Scientists who have gone into the matter tell us that of ten million persons belonging to the well-to-do classes the annual deaths do not number more than 100,000, while among the very best paid workers the number is not less than 150,000 and among the very poorest paid workers at least 350,000. To show you just what those proportions are, I have represented the matter in a little diagram, which you can understand at a glance:
DIAGRAM
Showing Relative Death-Rate Among Persons of Different Social Classes.
There are some diseases, notably the Great White Plague. Consumption, which we call "diseases of the working-classes" on account of the fact that they prey most upon the wearied, ill-nourished bodies of the workers. Not that they are confined to the workers entirely, but because the workers are most afflicted by them. Because the workers live in crowded tenement hovels, work in factories laden with dust and disease germs, are overworked and badly fed, this and other of the great scourges of the human race find them ready victims.

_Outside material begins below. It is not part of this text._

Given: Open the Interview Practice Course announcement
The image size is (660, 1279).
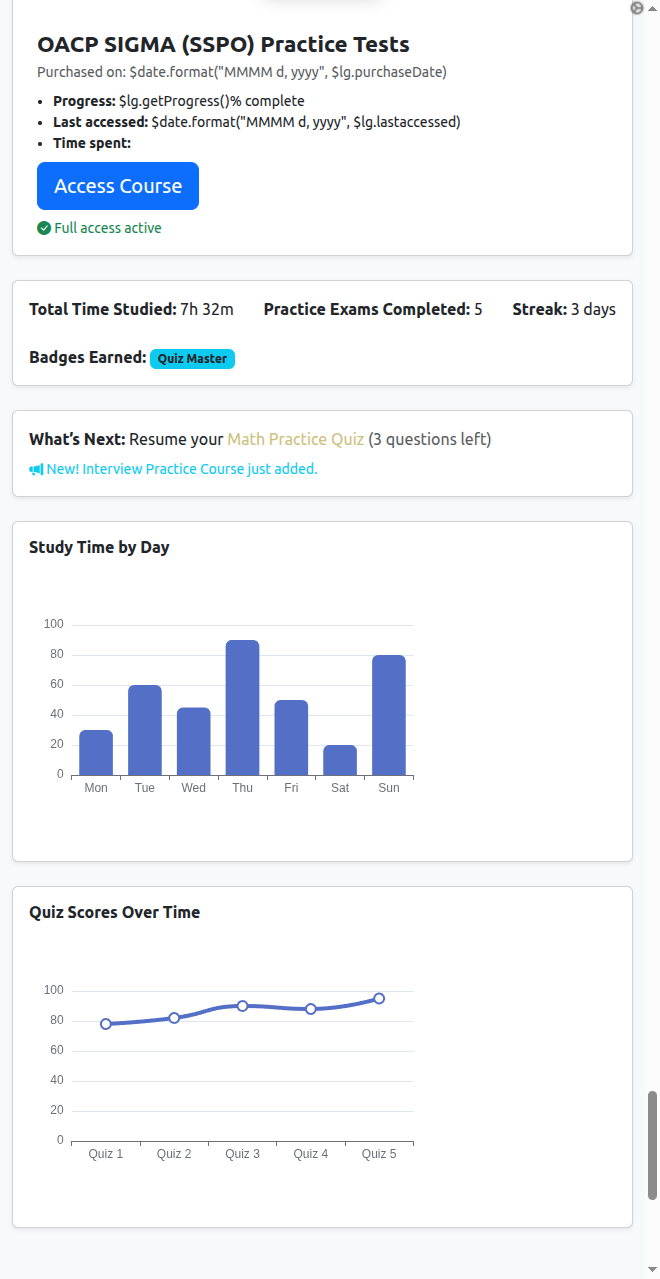Looking at the screenshot, I should pyautogui.click(x=173, y=469).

Here is another diagram for you, Jonathan, showing the comparative mortality from Consumption among the workers engaged in six different industrial occupations and the members of six groups of professional workers.
DIAGRAM
Showing Relative Mortality From Tuberculosis.
I want you to study this diagram and the figures by which it is accompanied, Jonathan. You will observe that the death rate from Consumption among marble and stone cutters is six times greater than among bankers and brokers and directors of companies. Among cigar makers and tobacco workers it is more than five times as great. Iron and steel workers do not suffer so much from the plague as some other workers, according to the death-rates. One reason is that only fairly robust men enter the trade to begin with. Another reason is that a great many, finding they cannot stand the strain, after they have become infected, leave the trade for lighter occupations. I think there can be no doubt that the true mortality from Consumption among iron and steel workers is much higher than the figures show. But, taking the figures as they are, confident that they understate the extent of the ravages of the disease in these occupations, we find that the mortality is more than two and a half times greater than among capitalists.
Now, these are very serious figures, Jonathan. Why is the mortality so much less among the capitalists? It is because they have better homes, are not so overworked to physical exhaustion, are better fed and clothed, and can have better care and attention, far better chances of being cured, if they are attacked. They can get these things only from the labor of the workers, Jonathan.
In other words, they buy their lives with ours. Workers are killed to keep capitalists alive.